Женщина замерла. Посмотрев на меня безумным взглядом, она рьяно продолжила глотать бумаги. Моя рука тут же полезла в карман за наручниками. Подбежав к Зинаиде, я скрепил одно кольцо наручников на ее запястье, а второе прицепил к железному каркасу кровати. Проглотова будто меня не замечала и с большим безумством попыталась загрести в рот как можно больше желтой макулатуры.
– А ну прекращайте! – попытался я остановить ее властным криком.
Убедившись, что крик не вразумил женщину, я сжал рукой ее нижнюю челюсть и, словно из пасти шаловливой собаки, которая нашла в кустах дохлую мышь и решила устроить себе перекус, попытался извлечь мокрые бумаги изо рта Зинаиды. С большим трудом мне удалось вытащить пережеванные листы, чуть не покалечив свои пальцы. Проглотова остервенело сплюнула лишнюю слюну. Заняв удобную позу на полу, она неожиданно успокоилась и бросила на меня невинный, потухший взгляд.
Недолго думая, я вытащил из нагрудного кармана свисток и дунул в него три раза.
– Через несколько минут здесь будет городовой, – произнес я, принявшись собирать с пола обслюнявленные бумаги и конверты. – Придется вам несколько дней провести в изоляторе, Зинаида.
Присев на угол кровати, я принялся перебирать несостоявшийся обед Проглотовой.
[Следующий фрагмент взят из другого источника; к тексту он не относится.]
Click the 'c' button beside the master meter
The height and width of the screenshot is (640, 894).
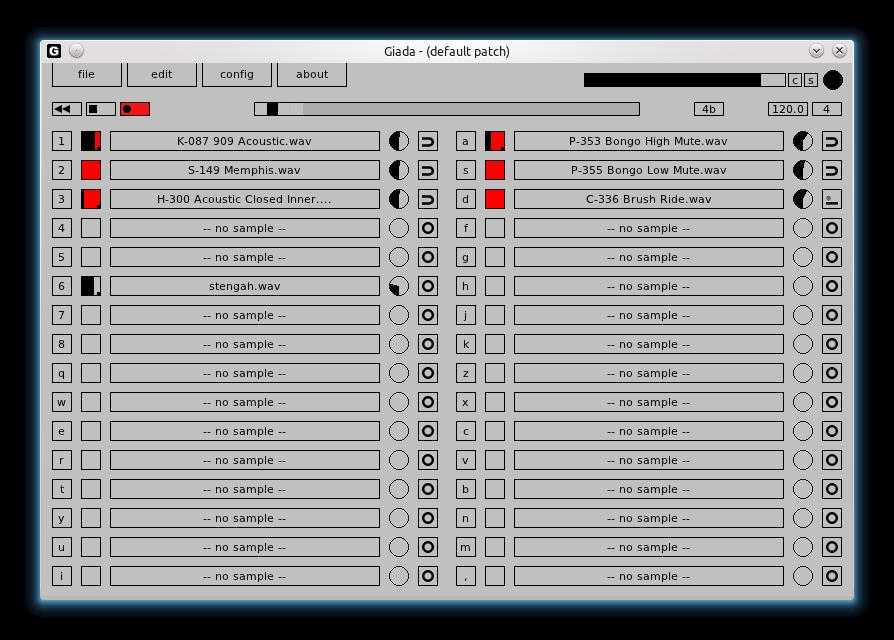[x=795, y=80]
Поначалу попадались непримечательные письма, адресованные Проглотовой, пока у меня в руках не оказался конверт, отличающийся от остальных своим коричневым оттенком.
– Вы можете хотя бы при мне не портить воздух? – обратился я к Зинаиде, почувствовав неприятный запах, повисший над кроватью.
– Это не я, – на глазах Проглотовой проступили слезы, и она стыдливо отвернулась в сторону окна, – Это конверт.
Я недоверчиво поднес коричневый конверт к носу. В ту же секунду резкий запах человеческих испражнений ударил в ноздри с оглушительной силой. Приложив огромные усилия, я убедил себя не выбрасывать конверт. Аккуратно его раскрыв, новая волна нечеловеческой, можно сказать, убийственной вони вырвалась на меня, принявшись нещадно душить. В этот же момент Проглотова вновь впала в безумство, озверело потянувшись свободной рукой к коричневому конверту. Я вскочил с кровати, отойдя на безопасное расстояние от обезумевшей женщины. Зинаида истерично извивалась на полу, то и дело выбрасывая свободную руку в мою сторону.
Прикрыв нос воротником мундира, я вытащил из конверта лист желтой бумаги и бегло пробежал глазами по немногочисленным, небрежно нацарапанным дешевыми чернилами буквам.
В коридоре послышались шаги городового, который, зайдя в комнату и увидев развернувшуюся перед ним картину, растерянно посмотрел на меня.
– Проглотову в участок везите, – быстро убрав письмо в карман, возбужденно протараторил я и направился прочь из дома. – И в одиночку ее до приезда полицмейстера.
– А вы куда направляетесь? – крикнул в мне в спину городовой.
– К Алексею Николаевичу! Наконец найдена первая зацепка!